I just need an answer in a paragraph . I will be very grateful if i get a quick answer


3 Answers 3


True vectors are geometric invariants. They have different representations in different co-ordinate systems but the actual geometric object does not change.

In classical physics, the force vector for the most part is a 'true' vector in the sense that you need 0-coordinates to describe it. I could say that a force of 10N is acting on your centre of mass and I wouldn't need any co-ordinates to describe it. However, do note that force is actually a bound vector.

However, there do exist some vectors which do not behave in such a way. These vectors are called pseudo-vectors. The examples of pseudo vectors are torque and angular momentum.

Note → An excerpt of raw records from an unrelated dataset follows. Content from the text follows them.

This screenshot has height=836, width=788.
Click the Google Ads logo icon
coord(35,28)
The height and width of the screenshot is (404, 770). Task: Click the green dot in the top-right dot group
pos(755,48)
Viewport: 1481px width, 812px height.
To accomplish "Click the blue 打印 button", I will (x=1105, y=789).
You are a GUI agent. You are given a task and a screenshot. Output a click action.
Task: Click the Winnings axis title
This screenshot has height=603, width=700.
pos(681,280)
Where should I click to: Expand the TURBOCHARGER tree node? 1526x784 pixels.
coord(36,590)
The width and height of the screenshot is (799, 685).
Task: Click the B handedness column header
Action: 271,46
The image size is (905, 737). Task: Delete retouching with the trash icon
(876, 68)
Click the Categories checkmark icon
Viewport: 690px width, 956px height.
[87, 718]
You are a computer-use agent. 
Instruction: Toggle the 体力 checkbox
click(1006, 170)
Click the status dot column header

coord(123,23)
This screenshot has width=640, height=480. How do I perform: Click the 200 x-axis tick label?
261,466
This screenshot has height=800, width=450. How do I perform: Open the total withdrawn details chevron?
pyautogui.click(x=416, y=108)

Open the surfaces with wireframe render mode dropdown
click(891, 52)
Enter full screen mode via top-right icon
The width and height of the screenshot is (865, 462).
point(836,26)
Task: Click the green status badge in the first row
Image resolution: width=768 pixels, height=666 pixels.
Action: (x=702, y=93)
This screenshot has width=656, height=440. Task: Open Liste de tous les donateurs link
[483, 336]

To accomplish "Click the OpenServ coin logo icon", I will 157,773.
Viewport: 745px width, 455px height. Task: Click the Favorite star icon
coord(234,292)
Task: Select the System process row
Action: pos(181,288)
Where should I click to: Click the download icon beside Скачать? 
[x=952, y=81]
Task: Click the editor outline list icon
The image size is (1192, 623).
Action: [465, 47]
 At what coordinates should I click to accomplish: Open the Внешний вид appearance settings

Furthermore, there are some quantities which behave in an even more strange way, that is they behave as a vector only for infinitesimal changes. An example of such quantity is the angular velocity vector. Edit: Do note that angular velocity vectors are not true vectors. They are an object known as pseudo-vectors.


Angular momentum vectors: The answer by user JEB in this stack post

The more mathematical side of pseudo-vectors: This youtube video

Force being a bound vector: This wiki

About angular velocity is a vector only for small rotations: This reddit post

An introduction to tensors which discussed about the geometric invariance of vectors: Maththebeautiful

  • $\begingroup$ why introduce complications like pseudo-vectors? And why would you thing that angular velocity is related to infinitesimal change? Is regular velocity a vector only for infinitesimal changes? $\endgroup$ Sep 12, 2020 at 21:24
  • $\begingroup$ If you think that is complicated, it's probably time to gauge how interested you are in this subject. The true formulations of even the basic ideas require complicated mathematics. It does no good to hide the elephant in the room. Other than that, the 'angular velocity' is not a vector for 'finite' rotations.. only when you take the limit as the angle change becoming very small does it show vector like properties. $\endgroup$ Sep 12, 2020 at 21:29
  • $\begingroup$ If someone needs to ask that level of question about vectors, he or she will find pseudo-vector overly complicated... And it is perfectly possible to define finite rotations using angular velocity vectors (take $\vec \omega$ to be constant) just like it is possible to define finite translation using linear velocity vectors. $\endgroup$ Sep 12, 2020 at 21:34
  • $\begingroup$ I don't know about you, but when I first started learning physics I found it extremely confusing that some online resources referred it as a vector whilst my highschool text referred it as a scalar. So, learning about pseudo-vectors was a true englithenment for me. You can't really say that you understand this unless you understand it's true nature, further it really leads into how important math is for physics. I still disagree that you can try finite rotations as angular velocity vector because the angles start obeys the vector space axioms in the limiting case. $\endgroup$ Sep 12, 2020 at 21:37
  • $\begingroup$ I wish this site to become a place where people could broaden their scope and vision of the subject rather being battered on by the same rephrased from paragraphs from textbook. $\endgroup$ Sep 12, 2020 at 21:38

Yes, the value of vector quantity will change if the reference axis is changed.
Take for example the displacement vector. If you shift your origin, then the value of the displacement vector will change.
Also, you can consider the angular momentum vector, it's very much dependent on the axis you are choosing.
The above two are just basic examples. In general, the statement is true.


It depends. If your vector is defined relative to a co-ordinate system - if it is an absolute position vector, for example - then it will change if the origin of the co-ordinate system is moved. However, if the axes of the co-ordinate system are rotated but the origin stays in the same place then the position vector itself does not change, although its components will do.

On the other hand, if a vector is defined in a way that is independent of any co-ordinate system - if it is the position of one object relative to another, for example - then the vector itself does not change. Its components (which are just an arbitrary way that we describe a vector) will change if we change the co-ordinate system, but the vector itself does not change.

The distinction between the vector itself and its co-ordinates relative to a particular co-ordinate system is important in physics theories such as general relativity.